Koryn fell in love with the gangly guitarist with a voice as smooth as silk and fingers as quick as lightning.
It’s funny how one simple sentence like this has me sort of falling in love with the premise. I know, it’s probably my own residual high school issues, but I never met any gangly guitarist actually. Just a curly-haired guitarist with beautiful eyes and a voice that I could listen to for hours… ahem. Where was I?
Koryn and Dustin are in love, and everyone that knows them approves of this relationship. It’s all so perfect and sickly sweet that it’s inevitable that something will happen to destroy this private utopia of theirs.
So yes, he dies. Hey, I’m not spoiling anything that isn’t in the official synopsis, so don’t look at me like that.
Now, I can be cynical and say that she remembers the best of him, and in a way, it’s a good thing, because had they been together, who knows what growing up would do to their infatuation for one another—especially had they pursued and succeeded in their dreams to become music stars.
Then, I remember that boy from school that played the guitar and sang Elvis Presley’s Can’t Help Falling in Love to me and you know what? Sometimes the silliest, most frivolous memories can also be the sweetest. It was a different time back then, but a part of me will always wonder what could have been had I been less afraid of the social consequences of going out with a boy of a different race and religion… oh well, water under the bridge, really.
Ahem, so okay, I’m not that cynical when it comes to this story.
I also have my reservations when the author jettisons Dustin out the airlock of this story only at about the midpoint of this story. Oh dear, will there be enough space for the author to develop Koryn’s grieving process properly?
Actually, yes. Oh my, yes, to the point that I feel like a voyeur intruding into something that is intimate and raw that should have been kept inside Koryn’s head.
Now, this is not a long story, but I feel that the author has paced the poor darling’s grieving process just right considering the length of the story.
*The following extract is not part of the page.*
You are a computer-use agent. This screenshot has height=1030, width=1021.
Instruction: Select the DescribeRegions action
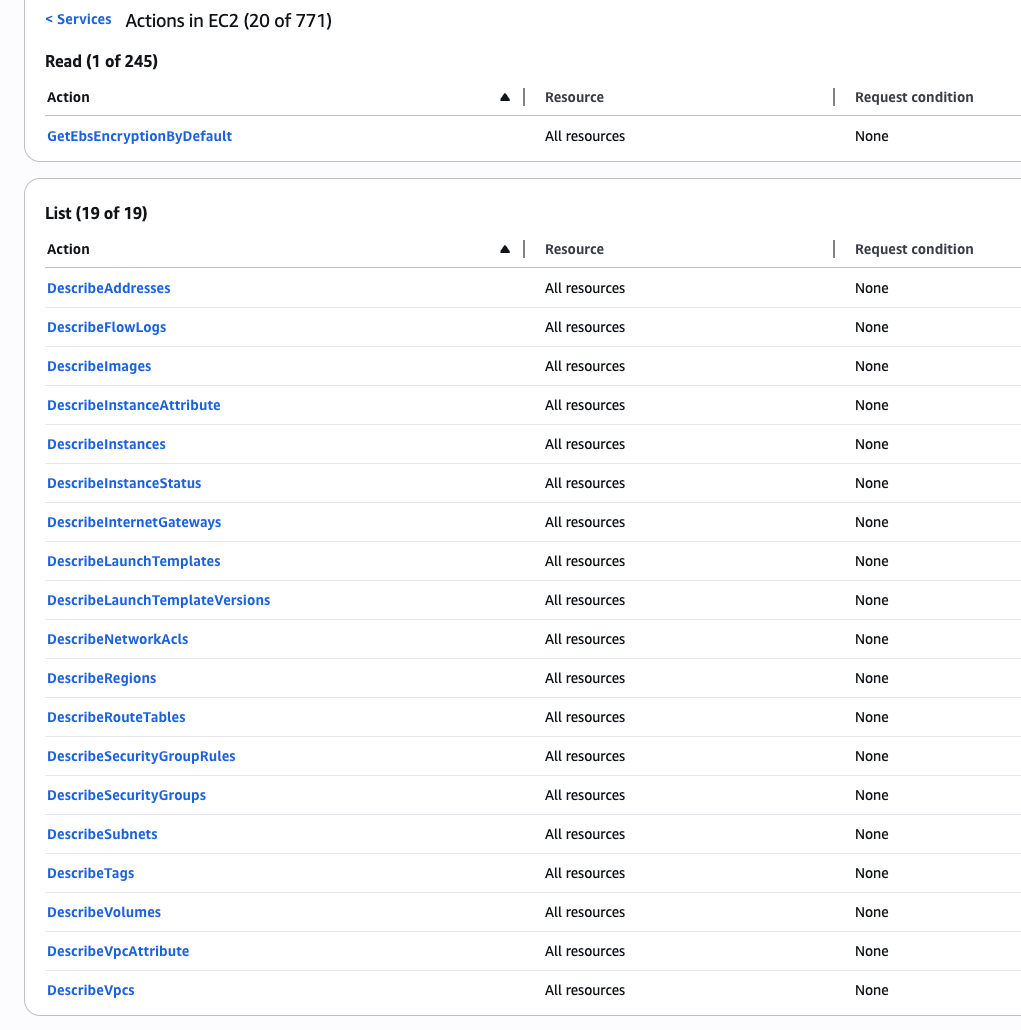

The author tugs my heart so well here, breaking it into tiny pieces and then gently glue the pieces back together again by the time the story ends as Koryn experiences her bittersweet epiphany about her life without Dustin.
I can’t resist a story that evokes the feels like this, especially when I come across so many other stories that make me just read on with indifference, and I believe I shed a tear by the time I finish reading the last sentence.
The only thing that makes me wince a bit are the lyrics of that song performed by Koryn at the penultimate moment of the story. It comes off like some eeuw mutant hybrid of the lyrics of Joni Mitchell’s sublime A Case of You and some James Blunt song.
Also, sigh, the author could have ended this story with the most perfect sentence ever, but no, she has to add eight more paragraphs after that—yes, I actually count the number, with a grimace on my face—and completely ruin the glorious high that comes with reading that beautiful, heartrending sentence.
Still, this is a short story that stomps on my heart and makes me feel the glorious highs and lows of loving and losing that love. The fact that a short story does this only underscores how impressive the whole thing is!